Еще крепче прижав вантуз к груди, я разразилась потоком нецензурной грузчицкой брани: Jay-Jay потратил бы десятилетия, чтобы найти норвежский аналог каждому из употребленных мной выражений. Не забыть бы отправить письмо Jay-Jay, вдруг совершенно спокойно подумала я. И еще более спокойно:

гори она огнем, эта работа.

Гори она огнем, никуда я не пойду. Снова и снова вычитывать бесконечное множество текстов, сочиненных на скорую руку. Переставлять местами слова, чтобы фраза не выглядела совсем уж по-дурацки. Доводить до ума колченогие реплики. Навешивать кавычки на прямую речь. Втыкать запятые в непаханую целину причастных оборотов…

Никуда я не пойду. Надоело.

Работа корректора – совсем не то, что мне нужно. А… что мне нужно?

Избавиться от жвачки, во-первых. Примерно наказать Домино – во-вторых. Но надо признать, что с вантузом я погорячилась. Бить животное прессованной резиной по башке – не комильфо, и я не буду применять к коту физические меры воздействия. Я лишь слегка его пожурю.

– Ты поступил плохо, малыш! Подумай о своем поведении, а я ухожу. Приду к обеду или чуть позже. Не скучай без меня. Слушай джаз. Слушай блюз. Книжки читай. Поговорим после.

…На улице сияло солнце.

И несмотря на разгар января, пахло ранней весной.

Все машины, встретившиеся мне на пути, были добросовестно надраены. Все витрины – чисто вымыты. Все люди – улыбались. А так же куда-то исчезли бомжи, бродячие собаки и срамные надписи на стенах. Вместо буклированного костюма на мне были джинсы и свитер, вместо сапог на каблуках – ботинки. А вместо постылой работы я шла к своей подружке Милке.

С недавних пор Милли-Ванилли работала мастером в салоне красоты «Мистраль». Он находился неподалеку от Большого проспекта и слыл чрезвычайно пафосным и дорогим заведением. Принимали в «Мистрале» исключительно по записи, и запись эта растягивалась на недели, а то и месяцы. Столь же длинной была вереница иномарок у входа в «Мистраль», причем цена любой иномарки шкалила за сотню тысяч долларов. До сих пор мне ни разу не приходило в голову переступить порог салона; не то что раньше, когда Милка подвизалась в самой обыкновенной парикмахерской. Такой чудной и патриархальной, что в ней можно было сделать укладку, а заодно и ванночку для огрубевшей кожи рук, не рискуя пробить серьезную брешь в бюджете.

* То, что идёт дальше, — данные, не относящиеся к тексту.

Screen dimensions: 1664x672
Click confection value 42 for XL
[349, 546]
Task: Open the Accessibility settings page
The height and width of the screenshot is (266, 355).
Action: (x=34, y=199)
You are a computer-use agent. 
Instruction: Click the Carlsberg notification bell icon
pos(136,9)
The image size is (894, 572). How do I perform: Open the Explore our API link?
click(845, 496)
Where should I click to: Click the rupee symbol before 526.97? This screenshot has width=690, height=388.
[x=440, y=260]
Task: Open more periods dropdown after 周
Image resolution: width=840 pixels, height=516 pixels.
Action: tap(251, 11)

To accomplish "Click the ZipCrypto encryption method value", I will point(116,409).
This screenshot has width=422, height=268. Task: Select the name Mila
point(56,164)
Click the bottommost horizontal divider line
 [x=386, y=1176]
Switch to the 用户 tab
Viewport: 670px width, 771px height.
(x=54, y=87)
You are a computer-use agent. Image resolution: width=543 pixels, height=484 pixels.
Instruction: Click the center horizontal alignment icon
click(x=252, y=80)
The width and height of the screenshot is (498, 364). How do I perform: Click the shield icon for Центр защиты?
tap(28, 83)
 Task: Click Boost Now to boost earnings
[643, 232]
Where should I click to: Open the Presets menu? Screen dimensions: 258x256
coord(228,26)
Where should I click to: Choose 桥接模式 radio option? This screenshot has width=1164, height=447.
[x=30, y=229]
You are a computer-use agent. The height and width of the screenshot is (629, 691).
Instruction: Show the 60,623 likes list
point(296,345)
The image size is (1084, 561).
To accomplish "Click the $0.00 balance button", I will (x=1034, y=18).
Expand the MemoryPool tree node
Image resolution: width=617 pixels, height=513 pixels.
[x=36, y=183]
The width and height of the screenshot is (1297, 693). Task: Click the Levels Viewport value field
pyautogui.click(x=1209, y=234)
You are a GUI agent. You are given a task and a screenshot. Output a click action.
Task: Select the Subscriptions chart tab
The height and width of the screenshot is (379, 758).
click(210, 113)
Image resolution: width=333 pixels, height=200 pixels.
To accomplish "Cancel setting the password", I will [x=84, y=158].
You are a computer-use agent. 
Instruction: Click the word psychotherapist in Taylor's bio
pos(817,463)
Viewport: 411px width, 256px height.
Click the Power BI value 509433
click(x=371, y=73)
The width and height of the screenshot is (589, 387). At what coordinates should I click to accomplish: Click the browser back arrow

Я увидела Милли-Ванилли еще с улицы, за побегами молодого бамбука, которыми был украшен подоконник заведения. Она с видом заправского скульптора колдовала над головой какой-то блондинистой фри. Фря напомнила мне Первое Лицо из «Города и ночи» – во всяком случае, у нее была такая же надменная, такая же брезгливая физиономия. Сразу было видно, что Милку фря не ставит и в грош, тыкает ее носом, как щенка, в каждый, по мнению фри, неправильно состриженный волос. Понаблюдав несколько минут за беззвучной перепалкой Милли и ее клиентки, я подошла к окну и постучала в него. Раз, другой, потом – с перерывом – еще два раза.

Наконец-то Милка заметила меня. Она провела рукой по шее, что должно было означать крайнюю степень занятости. Плевать мне было на Милкину занятость – я продолжала с совершенно не свойственным мне напором ломиться в окно. И Милли-Ванилли сдалась. Выбросила вперед пятерню. «Выйду через пять минут», – почти дословно перевела я, кивнула Милке головой и переместилась ко входу, украшенному кадками с двумя искусственными, задубевшими на холоде кипарисами.

Милка появилась даже раньше – через четыре минуты. Все это время я изучала припаркованные к салону иномарки. Их было пять: два джипа – «Лэнд Крузер» и «Лексус», ярко-красная горбатая «тэ-тэшка», невразумительная «Шевроле-Авео» и сигароподобный неповоротливый «Мерседес».